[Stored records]
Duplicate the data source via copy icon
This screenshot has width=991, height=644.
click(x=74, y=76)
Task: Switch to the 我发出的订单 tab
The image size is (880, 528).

### EXERCISE AIM:
So that the data stays intact, repeat all of it exactly.

### SOLVED PROBLEM:
Duplicate the data source via copy icon
This screenshot has width=991, height=644.
click(x=74, y=76)
Task: Switch to the 我发出的订单 tab
The image size is (880, 528).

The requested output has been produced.